* Begin DATA RECORDS *

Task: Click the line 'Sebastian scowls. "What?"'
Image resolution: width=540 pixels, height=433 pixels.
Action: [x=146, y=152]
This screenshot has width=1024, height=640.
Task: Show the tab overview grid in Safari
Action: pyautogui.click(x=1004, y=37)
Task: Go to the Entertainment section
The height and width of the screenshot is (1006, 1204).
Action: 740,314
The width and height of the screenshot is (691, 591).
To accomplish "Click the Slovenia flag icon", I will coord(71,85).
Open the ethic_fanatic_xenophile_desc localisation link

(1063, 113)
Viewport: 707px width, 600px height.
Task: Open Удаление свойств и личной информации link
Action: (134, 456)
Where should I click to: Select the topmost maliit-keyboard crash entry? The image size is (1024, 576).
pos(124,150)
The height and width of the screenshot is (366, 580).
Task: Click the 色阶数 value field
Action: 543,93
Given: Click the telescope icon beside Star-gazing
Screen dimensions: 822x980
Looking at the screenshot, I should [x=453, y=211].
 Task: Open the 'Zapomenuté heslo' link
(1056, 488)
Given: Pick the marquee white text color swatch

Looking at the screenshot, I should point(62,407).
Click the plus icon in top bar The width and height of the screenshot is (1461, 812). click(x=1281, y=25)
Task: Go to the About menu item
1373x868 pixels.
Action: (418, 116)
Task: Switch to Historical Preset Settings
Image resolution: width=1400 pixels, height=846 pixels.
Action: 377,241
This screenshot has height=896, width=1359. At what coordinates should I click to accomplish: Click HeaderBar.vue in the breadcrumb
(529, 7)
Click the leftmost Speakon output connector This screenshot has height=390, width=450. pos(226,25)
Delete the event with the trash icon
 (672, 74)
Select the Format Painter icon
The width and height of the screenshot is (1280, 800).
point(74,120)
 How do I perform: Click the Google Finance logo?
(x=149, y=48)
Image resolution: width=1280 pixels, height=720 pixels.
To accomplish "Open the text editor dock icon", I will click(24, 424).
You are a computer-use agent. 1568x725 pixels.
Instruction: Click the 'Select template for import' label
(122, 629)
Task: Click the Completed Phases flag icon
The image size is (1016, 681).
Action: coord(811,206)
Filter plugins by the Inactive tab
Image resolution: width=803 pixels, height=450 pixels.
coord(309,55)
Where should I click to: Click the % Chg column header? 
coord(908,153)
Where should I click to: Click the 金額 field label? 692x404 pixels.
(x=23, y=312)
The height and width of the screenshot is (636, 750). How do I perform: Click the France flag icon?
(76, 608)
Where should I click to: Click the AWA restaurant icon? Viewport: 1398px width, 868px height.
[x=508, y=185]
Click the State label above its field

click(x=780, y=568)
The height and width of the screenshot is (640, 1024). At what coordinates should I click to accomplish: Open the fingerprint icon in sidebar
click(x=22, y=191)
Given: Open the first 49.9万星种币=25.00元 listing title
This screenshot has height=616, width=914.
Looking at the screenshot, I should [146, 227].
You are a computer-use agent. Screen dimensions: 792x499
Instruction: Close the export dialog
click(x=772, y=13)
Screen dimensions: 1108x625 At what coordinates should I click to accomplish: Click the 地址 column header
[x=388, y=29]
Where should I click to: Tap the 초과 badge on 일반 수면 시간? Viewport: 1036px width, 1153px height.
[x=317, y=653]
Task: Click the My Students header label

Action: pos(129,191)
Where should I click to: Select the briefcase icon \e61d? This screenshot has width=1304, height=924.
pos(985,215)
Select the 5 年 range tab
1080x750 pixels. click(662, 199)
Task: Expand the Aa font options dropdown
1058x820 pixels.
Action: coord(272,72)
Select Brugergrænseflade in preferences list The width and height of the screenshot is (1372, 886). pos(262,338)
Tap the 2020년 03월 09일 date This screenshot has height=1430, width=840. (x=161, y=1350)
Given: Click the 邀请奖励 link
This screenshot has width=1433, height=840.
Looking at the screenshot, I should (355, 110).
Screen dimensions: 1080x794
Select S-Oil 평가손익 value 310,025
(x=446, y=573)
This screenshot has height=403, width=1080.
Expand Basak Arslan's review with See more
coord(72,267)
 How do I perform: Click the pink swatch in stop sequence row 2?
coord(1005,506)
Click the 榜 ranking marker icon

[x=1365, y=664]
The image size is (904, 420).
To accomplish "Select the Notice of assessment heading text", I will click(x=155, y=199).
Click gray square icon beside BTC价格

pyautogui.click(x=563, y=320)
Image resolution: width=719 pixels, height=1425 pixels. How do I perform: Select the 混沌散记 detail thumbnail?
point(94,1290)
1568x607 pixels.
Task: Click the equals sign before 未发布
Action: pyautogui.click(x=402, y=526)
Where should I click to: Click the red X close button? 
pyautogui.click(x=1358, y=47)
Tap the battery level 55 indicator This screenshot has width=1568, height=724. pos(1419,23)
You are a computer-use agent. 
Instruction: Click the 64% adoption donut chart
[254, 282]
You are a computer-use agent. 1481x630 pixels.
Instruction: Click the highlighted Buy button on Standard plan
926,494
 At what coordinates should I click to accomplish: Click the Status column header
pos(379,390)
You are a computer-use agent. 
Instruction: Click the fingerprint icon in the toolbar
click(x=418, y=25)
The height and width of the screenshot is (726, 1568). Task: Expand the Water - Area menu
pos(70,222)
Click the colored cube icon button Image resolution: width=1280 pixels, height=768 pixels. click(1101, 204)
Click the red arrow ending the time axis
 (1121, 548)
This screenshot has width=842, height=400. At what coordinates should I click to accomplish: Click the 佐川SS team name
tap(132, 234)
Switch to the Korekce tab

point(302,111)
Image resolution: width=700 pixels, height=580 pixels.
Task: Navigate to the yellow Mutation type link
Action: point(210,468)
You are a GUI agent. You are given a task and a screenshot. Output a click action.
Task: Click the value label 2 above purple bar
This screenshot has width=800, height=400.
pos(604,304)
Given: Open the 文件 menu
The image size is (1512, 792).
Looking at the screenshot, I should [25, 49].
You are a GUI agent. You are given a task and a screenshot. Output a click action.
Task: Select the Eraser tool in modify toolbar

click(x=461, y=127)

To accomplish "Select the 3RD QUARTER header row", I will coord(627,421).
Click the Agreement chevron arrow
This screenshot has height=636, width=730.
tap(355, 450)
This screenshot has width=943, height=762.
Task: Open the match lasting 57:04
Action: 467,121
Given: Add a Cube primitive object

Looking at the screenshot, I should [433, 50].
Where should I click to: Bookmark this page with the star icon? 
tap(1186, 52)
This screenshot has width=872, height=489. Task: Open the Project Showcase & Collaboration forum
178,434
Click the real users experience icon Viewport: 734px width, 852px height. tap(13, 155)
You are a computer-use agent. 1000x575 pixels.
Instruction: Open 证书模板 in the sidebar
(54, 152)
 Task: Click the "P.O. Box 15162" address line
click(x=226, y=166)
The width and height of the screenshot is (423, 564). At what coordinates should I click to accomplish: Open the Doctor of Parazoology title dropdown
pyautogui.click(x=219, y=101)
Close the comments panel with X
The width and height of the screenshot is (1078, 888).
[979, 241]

* End DATA RECORDS *

**AIM**
Render the lines from the one containing "You are a computer-use agent. 1481x630" through the one containing "pos(70,222)", both included, as a Markdown table with the columns No. and Line. Number each line in order and leave out any blank lines.

**EXERCISE RESULT**
| No. | Line |
|---|---|
| 1 | You are a computer-use agent. 1481x630 pixels. |
| 2 | Instruction: Click the highlighted Buy button on Standard plan |
| 3 | 926,494 |
| 4 |  At what coordinates should I click to accomplish: Click the Status column header |
| 5 | pos(379,390) |
| 6 | You are a computer-use agent.  |
| 7 | Instruction: Click the fingerprint icon in the toolbar |
| 8 | click(x=418, y=25) |
| 9 | The height and width of the screenshot is (726, 1568). Task: Expand the Water - Area menu |
| 10 | pos(70,222) |